Re: [Classifier4j-devel] New Stop Words Provider
Status: Beta
Brought to you by:
nicklothian
From: moedusa <mo...@in...> - 2003-11-16 10:21:24
|
Matt Collier wrote: > Attached is an alternate stop words provider for classifier4J. I simply > copied the whole of DefaultStopWordsProvide.java and renamed it to > AlphaStopWordsProvider.java. May I suggest one thing? I think, it would be better not to hard-code stop-list, or pass string or URL with stop-words-file location, but to find it automatically from the classpath. The idea came from an article at onjava.com (http://www.onjava.com/pub/a/onjava/excerpt/jebp_3/index1.html?page=3), here is a small quotation, explaining what should be done: "Example 3-4[http://www.onjava.com/pub/a/onjava/excerpt/jebp_3/index1.html?page=3#ex3-4] demonstrates the search technique with a class called Resource.

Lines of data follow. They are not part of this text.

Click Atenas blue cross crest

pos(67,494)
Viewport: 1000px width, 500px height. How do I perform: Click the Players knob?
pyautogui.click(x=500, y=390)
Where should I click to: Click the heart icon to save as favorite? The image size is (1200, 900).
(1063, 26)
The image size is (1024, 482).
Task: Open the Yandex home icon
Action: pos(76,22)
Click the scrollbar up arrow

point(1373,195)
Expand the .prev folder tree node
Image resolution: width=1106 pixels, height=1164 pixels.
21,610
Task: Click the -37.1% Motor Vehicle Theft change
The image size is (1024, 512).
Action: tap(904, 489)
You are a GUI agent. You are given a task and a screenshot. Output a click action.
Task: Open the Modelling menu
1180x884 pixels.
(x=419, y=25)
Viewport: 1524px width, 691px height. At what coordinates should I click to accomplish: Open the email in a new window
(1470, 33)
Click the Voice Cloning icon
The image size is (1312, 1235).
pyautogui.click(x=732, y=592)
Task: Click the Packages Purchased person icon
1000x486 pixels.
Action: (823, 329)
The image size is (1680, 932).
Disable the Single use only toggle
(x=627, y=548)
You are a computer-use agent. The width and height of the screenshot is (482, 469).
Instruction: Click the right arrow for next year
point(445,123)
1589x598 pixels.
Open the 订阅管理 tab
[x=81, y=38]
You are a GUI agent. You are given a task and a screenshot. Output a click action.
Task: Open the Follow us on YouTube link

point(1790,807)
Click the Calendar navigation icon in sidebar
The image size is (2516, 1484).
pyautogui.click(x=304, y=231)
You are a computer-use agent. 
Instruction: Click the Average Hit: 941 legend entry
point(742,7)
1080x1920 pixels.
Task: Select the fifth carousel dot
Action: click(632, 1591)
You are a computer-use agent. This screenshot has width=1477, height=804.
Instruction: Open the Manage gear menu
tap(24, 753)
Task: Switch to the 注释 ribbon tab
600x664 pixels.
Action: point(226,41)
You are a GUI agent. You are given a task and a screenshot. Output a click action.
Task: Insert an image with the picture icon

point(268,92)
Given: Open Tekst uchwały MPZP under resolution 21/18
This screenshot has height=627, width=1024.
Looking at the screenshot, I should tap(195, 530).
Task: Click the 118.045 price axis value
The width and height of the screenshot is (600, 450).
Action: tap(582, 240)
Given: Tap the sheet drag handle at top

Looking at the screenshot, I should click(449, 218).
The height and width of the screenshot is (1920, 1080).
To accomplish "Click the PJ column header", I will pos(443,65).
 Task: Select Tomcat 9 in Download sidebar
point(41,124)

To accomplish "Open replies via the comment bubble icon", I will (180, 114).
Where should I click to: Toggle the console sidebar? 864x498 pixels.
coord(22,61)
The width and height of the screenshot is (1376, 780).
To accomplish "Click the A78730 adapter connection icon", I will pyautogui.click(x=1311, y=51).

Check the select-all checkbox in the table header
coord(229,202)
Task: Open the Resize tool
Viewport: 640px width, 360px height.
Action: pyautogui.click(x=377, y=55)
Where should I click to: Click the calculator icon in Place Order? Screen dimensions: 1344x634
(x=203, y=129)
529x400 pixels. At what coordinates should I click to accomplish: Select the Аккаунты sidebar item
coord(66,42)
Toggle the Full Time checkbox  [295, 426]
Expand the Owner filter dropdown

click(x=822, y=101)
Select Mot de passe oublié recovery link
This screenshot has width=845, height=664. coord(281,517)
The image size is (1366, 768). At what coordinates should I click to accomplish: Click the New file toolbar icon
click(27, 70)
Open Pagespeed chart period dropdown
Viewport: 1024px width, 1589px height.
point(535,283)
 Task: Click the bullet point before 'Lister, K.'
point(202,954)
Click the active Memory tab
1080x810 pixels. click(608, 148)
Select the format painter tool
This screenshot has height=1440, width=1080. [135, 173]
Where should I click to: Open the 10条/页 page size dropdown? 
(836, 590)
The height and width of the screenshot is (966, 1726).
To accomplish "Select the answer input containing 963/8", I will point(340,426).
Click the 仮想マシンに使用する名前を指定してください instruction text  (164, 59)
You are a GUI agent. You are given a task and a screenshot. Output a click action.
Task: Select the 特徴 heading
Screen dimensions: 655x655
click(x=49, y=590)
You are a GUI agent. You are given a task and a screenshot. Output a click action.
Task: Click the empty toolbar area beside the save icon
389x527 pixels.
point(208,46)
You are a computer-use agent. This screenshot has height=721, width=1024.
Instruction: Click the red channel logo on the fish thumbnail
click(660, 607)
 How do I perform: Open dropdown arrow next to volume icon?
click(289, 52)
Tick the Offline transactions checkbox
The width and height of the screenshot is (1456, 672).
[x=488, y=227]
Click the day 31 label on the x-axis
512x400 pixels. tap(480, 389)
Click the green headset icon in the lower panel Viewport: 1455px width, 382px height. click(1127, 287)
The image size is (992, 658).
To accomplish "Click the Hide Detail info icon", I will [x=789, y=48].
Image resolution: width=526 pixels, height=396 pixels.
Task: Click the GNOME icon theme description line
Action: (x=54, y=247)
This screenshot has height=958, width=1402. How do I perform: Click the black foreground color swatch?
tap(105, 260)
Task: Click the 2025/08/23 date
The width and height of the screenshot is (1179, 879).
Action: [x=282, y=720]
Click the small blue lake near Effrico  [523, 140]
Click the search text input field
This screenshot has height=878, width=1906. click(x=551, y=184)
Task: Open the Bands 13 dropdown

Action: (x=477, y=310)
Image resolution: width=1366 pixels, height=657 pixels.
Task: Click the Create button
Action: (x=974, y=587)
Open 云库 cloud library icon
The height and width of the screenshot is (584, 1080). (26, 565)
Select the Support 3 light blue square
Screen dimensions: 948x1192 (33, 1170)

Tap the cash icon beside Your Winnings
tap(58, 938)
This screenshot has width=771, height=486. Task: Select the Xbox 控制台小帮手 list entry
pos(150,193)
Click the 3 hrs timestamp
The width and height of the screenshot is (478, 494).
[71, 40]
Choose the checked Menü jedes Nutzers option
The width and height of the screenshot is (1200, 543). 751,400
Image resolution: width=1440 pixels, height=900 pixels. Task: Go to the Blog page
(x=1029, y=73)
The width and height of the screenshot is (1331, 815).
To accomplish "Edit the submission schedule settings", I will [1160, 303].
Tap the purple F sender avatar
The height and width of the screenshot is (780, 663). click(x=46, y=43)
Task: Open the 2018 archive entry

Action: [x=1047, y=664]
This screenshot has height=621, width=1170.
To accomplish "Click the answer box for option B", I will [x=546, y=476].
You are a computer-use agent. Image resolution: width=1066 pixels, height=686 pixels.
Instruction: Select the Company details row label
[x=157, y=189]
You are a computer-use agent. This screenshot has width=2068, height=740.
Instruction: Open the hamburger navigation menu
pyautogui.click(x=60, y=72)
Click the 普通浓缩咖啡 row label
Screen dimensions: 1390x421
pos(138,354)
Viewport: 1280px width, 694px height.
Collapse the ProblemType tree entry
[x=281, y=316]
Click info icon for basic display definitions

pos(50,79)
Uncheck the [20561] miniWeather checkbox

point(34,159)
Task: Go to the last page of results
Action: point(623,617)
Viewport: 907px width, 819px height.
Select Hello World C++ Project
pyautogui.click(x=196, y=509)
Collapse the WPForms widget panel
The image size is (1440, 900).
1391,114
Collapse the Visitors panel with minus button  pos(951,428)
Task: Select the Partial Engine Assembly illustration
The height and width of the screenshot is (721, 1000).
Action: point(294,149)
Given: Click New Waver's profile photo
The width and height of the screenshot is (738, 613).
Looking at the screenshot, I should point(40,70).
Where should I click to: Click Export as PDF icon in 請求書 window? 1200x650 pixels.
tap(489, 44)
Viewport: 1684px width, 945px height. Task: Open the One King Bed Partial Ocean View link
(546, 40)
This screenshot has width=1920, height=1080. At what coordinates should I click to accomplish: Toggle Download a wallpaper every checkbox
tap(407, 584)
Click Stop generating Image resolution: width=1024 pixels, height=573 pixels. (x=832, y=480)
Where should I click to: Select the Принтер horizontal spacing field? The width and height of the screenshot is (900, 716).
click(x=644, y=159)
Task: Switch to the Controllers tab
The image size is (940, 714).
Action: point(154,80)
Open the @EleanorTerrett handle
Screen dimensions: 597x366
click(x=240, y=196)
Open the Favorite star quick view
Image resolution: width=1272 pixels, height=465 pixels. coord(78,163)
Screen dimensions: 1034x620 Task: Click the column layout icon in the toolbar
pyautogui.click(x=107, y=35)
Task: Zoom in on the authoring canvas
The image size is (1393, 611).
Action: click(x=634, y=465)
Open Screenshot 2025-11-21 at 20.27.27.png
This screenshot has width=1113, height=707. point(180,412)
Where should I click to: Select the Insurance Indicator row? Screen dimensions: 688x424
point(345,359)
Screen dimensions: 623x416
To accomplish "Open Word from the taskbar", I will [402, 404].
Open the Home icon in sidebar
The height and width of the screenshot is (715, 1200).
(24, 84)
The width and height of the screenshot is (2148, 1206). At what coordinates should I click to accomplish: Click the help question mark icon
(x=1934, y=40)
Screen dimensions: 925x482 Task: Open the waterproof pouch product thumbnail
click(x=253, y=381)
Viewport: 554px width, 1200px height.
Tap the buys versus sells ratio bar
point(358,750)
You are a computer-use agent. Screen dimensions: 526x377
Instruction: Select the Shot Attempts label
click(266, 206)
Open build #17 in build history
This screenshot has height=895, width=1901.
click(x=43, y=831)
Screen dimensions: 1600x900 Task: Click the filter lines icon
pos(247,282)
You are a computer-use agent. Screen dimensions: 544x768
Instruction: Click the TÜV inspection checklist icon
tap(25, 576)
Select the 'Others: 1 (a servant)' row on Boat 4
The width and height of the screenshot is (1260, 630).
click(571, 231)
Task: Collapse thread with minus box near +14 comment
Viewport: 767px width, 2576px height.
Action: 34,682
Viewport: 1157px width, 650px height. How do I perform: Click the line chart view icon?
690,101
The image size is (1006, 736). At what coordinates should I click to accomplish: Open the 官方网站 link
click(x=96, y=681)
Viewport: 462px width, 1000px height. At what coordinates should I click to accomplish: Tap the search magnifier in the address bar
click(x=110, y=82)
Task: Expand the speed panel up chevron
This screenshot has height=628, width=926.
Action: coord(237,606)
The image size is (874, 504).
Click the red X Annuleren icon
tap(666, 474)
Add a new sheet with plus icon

Given a resource name, the Resource constructor searches the class path and resource path attempting to locate the resource. When the resource is found, it makes available the resource contents as well as its directory location and last modified time (if those are available). The last modified time helps an application know, for example, when to reload the configuration data. The class uses special code to convert file: URL resources to File objects. This proves handy because URLs, even file: URLs, often don't expose special features such as a modified time. By searching both the class path and the resource path this class can find server-wide resources and per-application resources." You can find code for that class here: http://www.onjava.com/pub/a/onjava/excerpt/jebp_3/index1.html?page=3 it seems that it would be better solution. Well, I hope. Sorry for my poor English, it is not my native language. Also I am sorry for just making suggestions and not doing any coding, but I have three deadlines now and simply have no time for that, but I want help somehow this project to become more useful. |